- [PROBLEM TO SOLVE]
Filter the entries for the string "bottom". Copy each line that has it.

*** DATA FOR REVIEW ***

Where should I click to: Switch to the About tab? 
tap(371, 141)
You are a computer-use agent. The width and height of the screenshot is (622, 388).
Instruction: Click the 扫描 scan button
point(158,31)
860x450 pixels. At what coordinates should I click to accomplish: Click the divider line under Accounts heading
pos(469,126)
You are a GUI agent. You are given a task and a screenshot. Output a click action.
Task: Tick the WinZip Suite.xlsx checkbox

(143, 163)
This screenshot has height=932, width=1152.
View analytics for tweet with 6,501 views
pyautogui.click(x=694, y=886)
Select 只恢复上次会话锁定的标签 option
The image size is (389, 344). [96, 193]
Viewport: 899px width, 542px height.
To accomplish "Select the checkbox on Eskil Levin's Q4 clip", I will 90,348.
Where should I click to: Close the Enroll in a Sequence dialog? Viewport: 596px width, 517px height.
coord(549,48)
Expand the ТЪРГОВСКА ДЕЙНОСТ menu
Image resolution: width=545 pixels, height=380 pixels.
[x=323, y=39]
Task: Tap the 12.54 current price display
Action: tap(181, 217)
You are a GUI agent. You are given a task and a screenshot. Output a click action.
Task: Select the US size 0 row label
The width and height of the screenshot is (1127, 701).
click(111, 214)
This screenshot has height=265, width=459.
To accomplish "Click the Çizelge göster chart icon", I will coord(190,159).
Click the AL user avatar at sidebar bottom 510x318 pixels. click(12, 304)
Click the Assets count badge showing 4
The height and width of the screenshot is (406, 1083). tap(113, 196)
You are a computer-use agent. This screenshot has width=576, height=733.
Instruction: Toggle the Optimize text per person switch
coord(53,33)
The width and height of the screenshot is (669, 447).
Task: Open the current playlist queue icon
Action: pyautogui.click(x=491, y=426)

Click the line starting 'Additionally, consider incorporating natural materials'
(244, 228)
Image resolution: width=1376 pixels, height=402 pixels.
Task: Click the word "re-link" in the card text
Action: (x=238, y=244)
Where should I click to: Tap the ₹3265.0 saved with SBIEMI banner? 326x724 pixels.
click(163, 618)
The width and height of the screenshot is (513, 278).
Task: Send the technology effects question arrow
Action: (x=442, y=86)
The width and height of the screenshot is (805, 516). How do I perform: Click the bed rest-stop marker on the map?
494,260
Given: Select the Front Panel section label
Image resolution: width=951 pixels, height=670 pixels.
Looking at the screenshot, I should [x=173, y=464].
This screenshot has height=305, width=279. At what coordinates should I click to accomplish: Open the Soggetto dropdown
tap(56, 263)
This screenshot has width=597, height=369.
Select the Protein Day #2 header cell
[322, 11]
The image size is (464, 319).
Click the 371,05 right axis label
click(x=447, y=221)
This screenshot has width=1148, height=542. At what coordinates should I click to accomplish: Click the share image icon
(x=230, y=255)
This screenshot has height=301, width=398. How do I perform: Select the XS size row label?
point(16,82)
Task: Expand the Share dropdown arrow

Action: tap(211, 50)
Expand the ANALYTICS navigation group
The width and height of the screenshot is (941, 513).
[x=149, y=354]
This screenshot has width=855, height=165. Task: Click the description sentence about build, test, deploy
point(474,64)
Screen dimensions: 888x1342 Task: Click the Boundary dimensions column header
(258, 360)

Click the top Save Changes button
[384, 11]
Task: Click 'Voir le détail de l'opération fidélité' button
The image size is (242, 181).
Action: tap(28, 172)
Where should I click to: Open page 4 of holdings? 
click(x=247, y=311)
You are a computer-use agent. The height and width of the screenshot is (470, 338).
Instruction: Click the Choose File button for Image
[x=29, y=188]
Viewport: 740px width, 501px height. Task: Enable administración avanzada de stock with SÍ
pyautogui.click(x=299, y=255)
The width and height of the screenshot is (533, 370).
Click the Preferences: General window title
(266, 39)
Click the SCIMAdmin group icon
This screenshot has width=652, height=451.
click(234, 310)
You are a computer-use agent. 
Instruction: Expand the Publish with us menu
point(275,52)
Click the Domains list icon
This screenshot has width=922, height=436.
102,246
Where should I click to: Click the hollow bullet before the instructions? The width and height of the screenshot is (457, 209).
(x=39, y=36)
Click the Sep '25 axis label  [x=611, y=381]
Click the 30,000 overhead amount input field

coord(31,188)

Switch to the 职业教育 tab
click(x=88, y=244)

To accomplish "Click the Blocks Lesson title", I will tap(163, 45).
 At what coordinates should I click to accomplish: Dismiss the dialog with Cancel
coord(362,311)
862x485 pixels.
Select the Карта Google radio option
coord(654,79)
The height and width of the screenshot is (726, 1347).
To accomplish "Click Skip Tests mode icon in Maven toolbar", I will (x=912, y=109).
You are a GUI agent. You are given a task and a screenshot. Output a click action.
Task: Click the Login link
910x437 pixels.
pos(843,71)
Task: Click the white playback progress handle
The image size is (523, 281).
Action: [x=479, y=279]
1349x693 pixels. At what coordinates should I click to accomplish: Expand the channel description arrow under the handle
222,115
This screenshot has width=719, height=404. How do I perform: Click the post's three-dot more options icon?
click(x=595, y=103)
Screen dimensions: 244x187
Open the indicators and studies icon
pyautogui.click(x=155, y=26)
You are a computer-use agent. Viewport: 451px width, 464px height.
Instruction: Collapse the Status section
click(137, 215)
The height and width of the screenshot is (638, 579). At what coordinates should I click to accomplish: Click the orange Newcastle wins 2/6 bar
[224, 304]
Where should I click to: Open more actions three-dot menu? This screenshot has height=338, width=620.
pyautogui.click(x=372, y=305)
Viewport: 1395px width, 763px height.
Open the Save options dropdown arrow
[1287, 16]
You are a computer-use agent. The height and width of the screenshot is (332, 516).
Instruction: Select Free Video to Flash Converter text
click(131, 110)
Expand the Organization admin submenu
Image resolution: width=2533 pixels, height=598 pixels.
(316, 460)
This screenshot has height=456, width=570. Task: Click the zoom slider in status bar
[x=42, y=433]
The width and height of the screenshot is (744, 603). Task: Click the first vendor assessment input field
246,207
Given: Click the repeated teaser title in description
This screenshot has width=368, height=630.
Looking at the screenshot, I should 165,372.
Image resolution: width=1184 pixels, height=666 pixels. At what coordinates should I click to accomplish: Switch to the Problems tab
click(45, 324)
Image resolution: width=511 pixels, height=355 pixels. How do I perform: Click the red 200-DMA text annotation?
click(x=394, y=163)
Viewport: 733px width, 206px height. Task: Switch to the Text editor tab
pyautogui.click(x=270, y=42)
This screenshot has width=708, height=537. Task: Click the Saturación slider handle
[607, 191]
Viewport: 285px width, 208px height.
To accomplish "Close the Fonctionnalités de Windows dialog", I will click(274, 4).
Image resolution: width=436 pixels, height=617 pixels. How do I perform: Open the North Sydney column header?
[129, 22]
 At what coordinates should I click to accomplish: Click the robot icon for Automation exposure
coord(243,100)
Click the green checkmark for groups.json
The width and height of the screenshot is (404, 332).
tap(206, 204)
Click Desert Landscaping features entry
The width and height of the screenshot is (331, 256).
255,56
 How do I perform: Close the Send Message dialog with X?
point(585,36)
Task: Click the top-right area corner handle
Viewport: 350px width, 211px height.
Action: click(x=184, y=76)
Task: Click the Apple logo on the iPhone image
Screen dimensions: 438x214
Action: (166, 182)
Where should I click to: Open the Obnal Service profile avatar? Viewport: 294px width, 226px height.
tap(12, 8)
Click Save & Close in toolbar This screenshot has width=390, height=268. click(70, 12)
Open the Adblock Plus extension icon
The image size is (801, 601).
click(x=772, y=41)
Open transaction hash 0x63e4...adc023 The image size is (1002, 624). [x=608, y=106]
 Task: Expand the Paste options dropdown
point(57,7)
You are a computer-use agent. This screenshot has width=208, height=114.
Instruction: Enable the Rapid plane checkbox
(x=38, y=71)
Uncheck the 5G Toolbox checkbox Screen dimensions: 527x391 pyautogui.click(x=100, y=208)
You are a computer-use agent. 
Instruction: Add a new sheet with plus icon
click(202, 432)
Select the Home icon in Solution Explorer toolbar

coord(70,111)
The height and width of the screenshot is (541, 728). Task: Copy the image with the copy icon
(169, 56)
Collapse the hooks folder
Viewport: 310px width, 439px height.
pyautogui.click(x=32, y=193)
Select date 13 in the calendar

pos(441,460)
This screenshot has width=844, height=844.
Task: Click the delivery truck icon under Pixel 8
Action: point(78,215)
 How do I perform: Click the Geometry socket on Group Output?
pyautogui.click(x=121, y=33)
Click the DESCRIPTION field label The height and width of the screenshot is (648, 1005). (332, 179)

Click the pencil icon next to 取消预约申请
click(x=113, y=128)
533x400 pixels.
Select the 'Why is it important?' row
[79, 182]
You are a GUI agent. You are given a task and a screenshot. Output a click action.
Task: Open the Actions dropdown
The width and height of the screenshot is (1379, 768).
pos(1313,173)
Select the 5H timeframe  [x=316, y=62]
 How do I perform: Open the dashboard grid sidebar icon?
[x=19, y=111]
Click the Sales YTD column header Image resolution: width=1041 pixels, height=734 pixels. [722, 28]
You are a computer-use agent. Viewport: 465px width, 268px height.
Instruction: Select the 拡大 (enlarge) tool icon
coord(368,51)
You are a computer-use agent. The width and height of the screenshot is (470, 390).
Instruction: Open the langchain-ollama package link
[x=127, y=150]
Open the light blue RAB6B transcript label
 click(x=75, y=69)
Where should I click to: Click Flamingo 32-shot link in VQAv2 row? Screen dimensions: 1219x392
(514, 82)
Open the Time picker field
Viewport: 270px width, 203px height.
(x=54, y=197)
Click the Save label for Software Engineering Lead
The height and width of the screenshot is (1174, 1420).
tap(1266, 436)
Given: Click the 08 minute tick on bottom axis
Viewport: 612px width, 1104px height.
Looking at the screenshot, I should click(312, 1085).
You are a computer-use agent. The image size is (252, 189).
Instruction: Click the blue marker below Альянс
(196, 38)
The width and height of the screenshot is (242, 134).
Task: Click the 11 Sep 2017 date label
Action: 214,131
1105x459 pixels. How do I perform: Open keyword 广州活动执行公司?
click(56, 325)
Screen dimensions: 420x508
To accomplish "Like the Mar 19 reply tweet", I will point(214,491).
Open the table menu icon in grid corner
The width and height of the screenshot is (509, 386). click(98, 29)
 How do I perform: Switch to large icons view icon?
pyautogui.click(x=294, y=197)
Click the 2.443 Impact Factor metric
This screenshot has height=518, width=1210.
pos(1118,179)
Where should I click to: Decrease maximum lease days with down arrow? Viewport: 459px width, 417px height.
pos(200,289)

*** End of DATA FOR REVIEW ***

- [EXERCISE RESPONSE]
Click the AL user avatar at sidebar bottom 510x318 pixels. click(12, 304)
Given: Click the 08 minute tick on bottom axis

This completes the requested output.